_THE PROBLEM:_
Please reproduce exactly, and only, the line containing "Cloisonnement et aménagement (1358, 877)" and every line after it to the end of the records below, leaving out all pictures.

_EXTRACTED ENTRIES:_
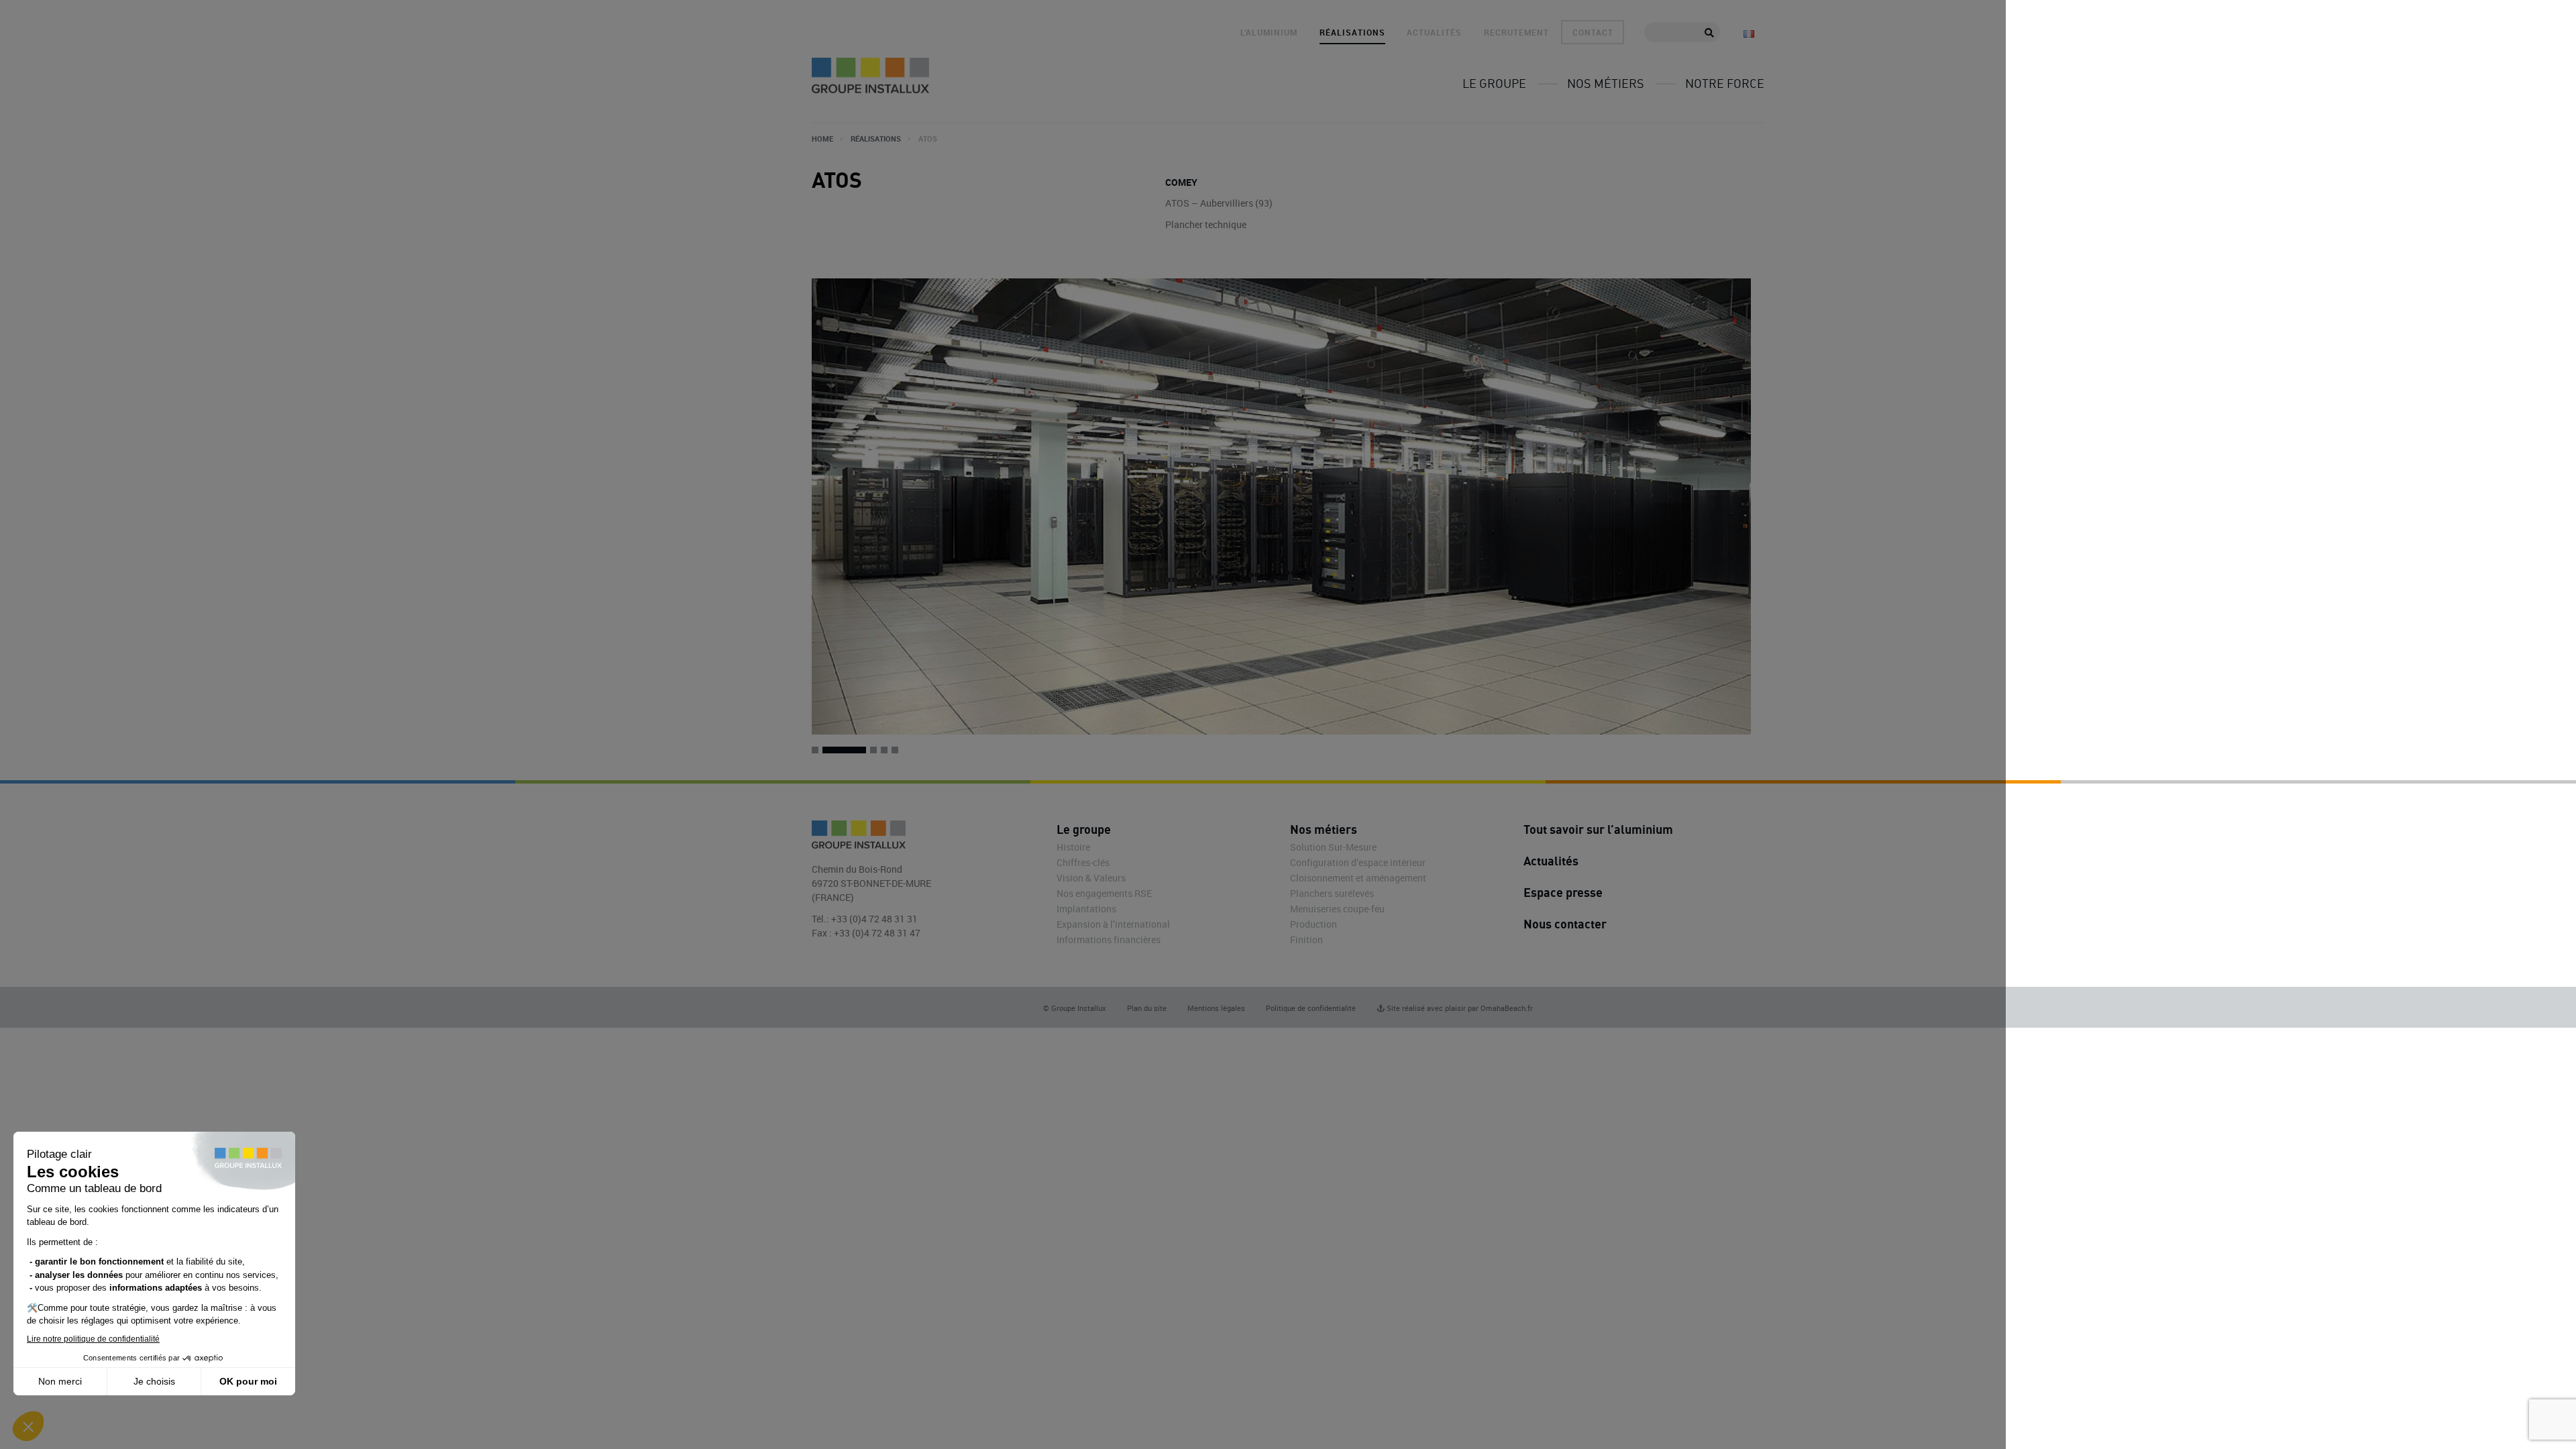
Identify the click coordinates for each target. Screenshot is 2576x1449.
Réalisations (1352, 32)
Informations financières (1109, 939)
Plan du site (1147, 1008)
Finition (1306, 939)
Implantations (1086, 908)
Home (822, 138)
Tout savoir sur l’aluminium (1598, 829)
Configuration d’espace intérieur (1358, 862)
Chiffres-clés (1083, 862)
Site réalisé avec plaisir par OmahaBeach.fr (1459, 1008)
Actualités (1434, 32)
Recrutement (1516, 32)
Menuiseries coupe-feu (1337, 908)
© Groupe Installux (1074, 1008)
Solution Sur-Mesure (1333, 847)
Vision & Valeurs (1091, 877)
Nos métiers (1605, 83)
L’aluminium (1268, 32)
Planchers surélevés (1332, 893)
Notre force (1724, 83)
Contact (1592, 32)
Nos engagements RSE (1104, 893)
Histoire (1073, 847)
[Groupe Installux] (870, 75)
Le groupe (1494, 83)
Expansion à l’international (1113, 924)
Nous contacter (1565, 923)
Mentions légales (1216, 1008)
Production (1313, 924)
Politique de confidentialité (1311, 1008)
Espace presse (1563, 892)
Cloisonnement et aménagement (1358, 877)
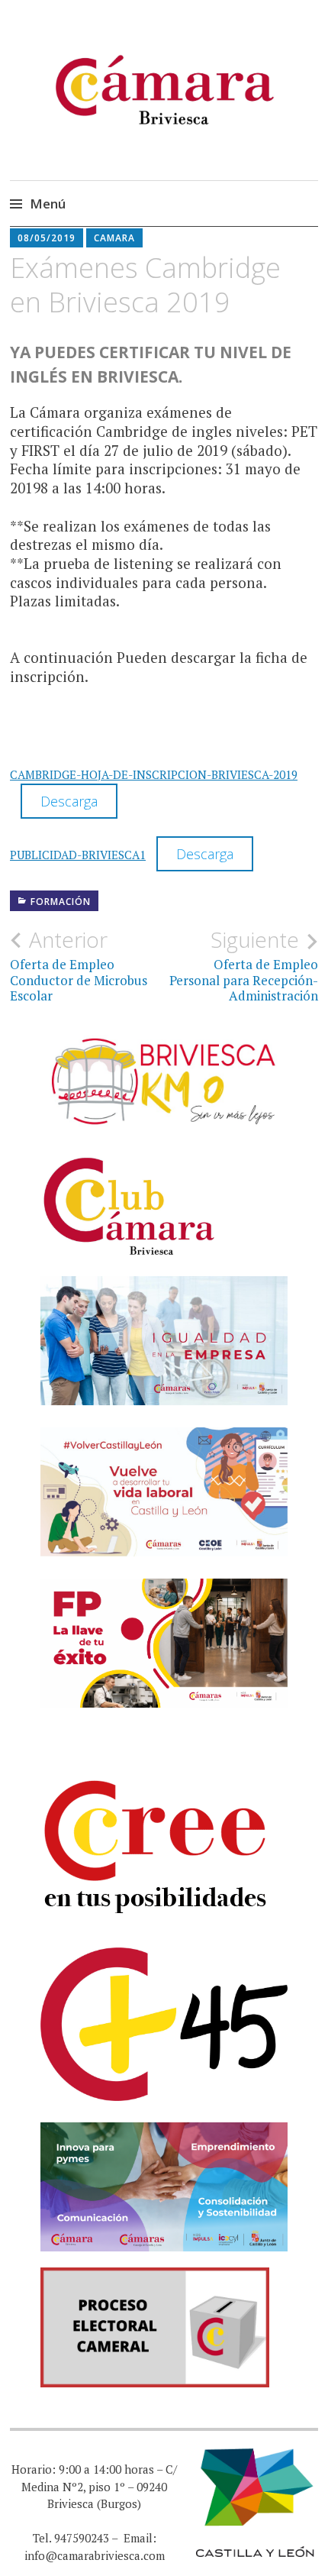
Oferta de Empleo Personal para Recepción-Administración (243, 965)
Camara (114, 237)
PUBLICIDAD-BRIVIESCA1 (78, 854)
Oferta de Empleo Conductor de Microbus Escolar (78, 965)
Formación (61, 901)
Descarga (69, 801)
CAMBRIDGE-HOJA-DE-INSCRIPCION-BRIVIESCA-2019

_EXERCISE RESPONSE:_
Cloisonnement et aménagement (1358, 877)
Oferta de Empleo Personal para Recepción-Administración (243, 965)
Camara (114, 237)
PUBLICIDAD-BRIVIESCA1 (78, 854)
Oferta de Empleo Conductor de Microbus Escolar (78, 965)
Formación (61, 901)
Descarga (69, 801)
CAMBRIDGE-HOJA-DE-INSCRIPCION-BRIVIESCA-2019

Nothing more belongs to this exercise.